Не успела Сепия опомниться, как вторая обезьяна закрывающая уши, открыла их. На правом ее ухе, сверху была навалена куча длинной, отборной лапши. Мартышка принялась ее интенсивно снимать и перекладывать на левое, а потом, в обратном порядке, на это ушел ровно час.

Пришло время третьей обезьяны, она убрала лапы от своих глаз, в каждой ее глазнице было по три глаза. Было видно, что каждый ее глаз, отдельно от других, рассматривает одну и ту же историю о Шиве, под своим углом зрения. Сепии четко транслировалось, что мнения глаз расходятся и что мозг обезьяны, таким образом, пытается прийти к единому знаменателю. За обезьяной Сепия наблюдала примерно час, она сидела как под гипнозом, пока та — лапами не закрыла свои глаза.

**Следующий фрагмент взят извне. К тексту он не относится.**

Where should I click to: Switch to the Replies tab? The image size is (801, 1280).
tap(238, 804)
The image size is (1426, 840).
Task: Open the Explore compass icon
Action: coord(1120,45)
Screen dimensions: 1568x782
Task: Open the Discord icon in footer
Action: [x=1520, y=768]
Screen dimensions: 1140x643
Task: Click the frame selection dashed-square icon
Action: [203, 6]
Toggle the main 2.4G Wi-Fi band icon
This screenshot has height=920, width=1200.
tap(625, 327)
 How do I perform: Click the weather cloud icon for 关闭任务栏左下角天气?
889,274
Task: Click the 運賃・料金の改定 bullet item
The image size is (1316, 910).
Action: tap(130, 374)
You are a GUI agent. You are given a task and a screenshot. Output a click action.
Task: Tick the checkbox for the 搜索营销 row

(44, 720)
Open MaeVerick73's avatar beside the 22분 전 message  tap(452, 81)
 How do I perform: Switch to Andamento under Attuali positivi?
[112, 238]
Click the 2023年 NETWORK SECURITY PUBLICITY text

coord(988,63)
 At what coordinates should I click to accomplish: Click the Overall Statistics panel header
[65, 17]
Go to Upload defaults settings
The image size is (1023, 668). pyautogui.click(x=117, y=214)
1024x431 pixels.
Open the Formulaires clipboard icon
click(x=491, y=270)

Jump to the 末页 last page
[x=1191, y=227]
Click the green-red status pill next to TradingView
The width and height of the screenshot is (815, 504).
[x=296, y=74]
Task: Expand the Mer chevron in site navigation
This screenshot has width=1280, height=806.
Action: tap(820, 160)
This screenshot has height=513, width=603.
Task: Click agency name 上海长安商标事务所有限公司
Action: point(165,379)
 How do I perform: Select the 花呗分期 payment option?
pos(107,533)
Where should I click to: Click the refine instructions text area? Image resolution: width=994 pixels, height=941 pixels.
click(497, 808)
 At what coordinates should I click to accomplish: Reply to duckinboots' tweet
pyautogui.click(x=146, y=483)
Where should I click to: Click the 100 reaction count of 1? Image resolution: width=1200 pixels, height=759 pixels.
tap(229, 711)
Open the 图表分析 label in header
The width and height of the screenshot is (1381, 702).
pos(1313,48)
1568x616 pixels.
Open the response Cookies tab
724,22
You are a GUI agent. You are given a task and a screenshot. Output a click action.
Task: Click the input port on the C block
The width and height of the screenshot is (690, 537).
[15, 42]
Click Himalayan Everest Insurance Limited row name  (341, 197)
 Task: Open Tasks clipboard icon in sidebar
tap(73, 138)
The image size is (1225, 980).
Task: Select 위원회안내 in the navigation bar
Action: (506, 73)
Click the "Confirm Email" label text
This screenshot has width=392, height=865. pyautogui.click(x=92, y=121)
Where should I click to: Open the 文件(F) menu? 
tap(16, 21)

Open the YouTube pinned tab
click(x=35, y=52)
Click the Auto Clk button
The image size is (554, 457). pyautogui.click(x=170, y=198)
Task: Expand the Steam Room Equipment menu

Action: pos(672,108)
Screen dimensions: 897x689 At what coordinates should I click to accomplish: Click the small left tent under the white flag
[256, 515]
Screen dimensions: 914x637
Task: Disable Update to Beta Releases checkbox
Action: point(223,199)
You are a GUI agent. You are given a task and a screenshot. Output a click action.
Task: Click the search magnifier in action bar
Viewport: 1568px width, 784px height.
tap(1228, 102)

Опомнившись, Сепия вытаращилась на черный экран иконостаса, ее мысли остановились, она перестала что-либо анализировать и наконец осознала, что эти Три Обезьяны — суть некой базовой настройки, что способна влиять на Четвертую Обезьяну, которая в данный момент уступила ей место, и теперь Четвертой Обезьяной является сама Сепия.

Всё что ей оставалось сделать — это выслушать советы обезьян и принять правильное решение, относительно ситуации, в которой она оказалась. Но вышло так, что советоваться с ними ей и не нужно вовсе, достаточно было уже того, что она разгадала загадку, почему обезьян почти всегда изображают втроем, хотя по факту, их четыре.

На самом деле, осознать себя Четвертой Обезьяной задача не из легких, не достаточно просто натянуть на себя чужую маску, нужна особая психическая подвижка, чтобы непременно по-настоящему ощутить себя ею.

После такого глобального инсайта, Сепия встала и без всяких усилий наконец-то открыла входную дверь, Смерть собственной персоной стояла прямо на ее пороге. В ее глазницах, словно в игровом автомате, по кругу носились дурашливые обезьянки. Это означало, что Смерть апгрейдившись собственным распадом, собралась из бытия заново и снова проявилась в ее мире, и что теперь всё пойдет как прежде, но все-таки, по-новому.

Позже, когда всё утряслось, Сепия с теплом в сердце вспоминала Панихиду, который все-таки стал, по пророчеству нерадивых родителей — Спасителем Старого Мира, подарив Сепии дивный иконостас. А когда все ее мысли угомонились и расселись по своим местам, как будто птицы на ветках огромного дерева, на какое-то мгновение, она достигла долгожданного просветления за которым все так гоняются, и ей стали ясны все эти, на первый взгляд — бессмысленные, а под час, и жестокие божественные игры. Но в другой момент, она снова от растерянности потирала виски, не понимая, зачем ей выпал такой нефартовый жребий — родиться в этом мире.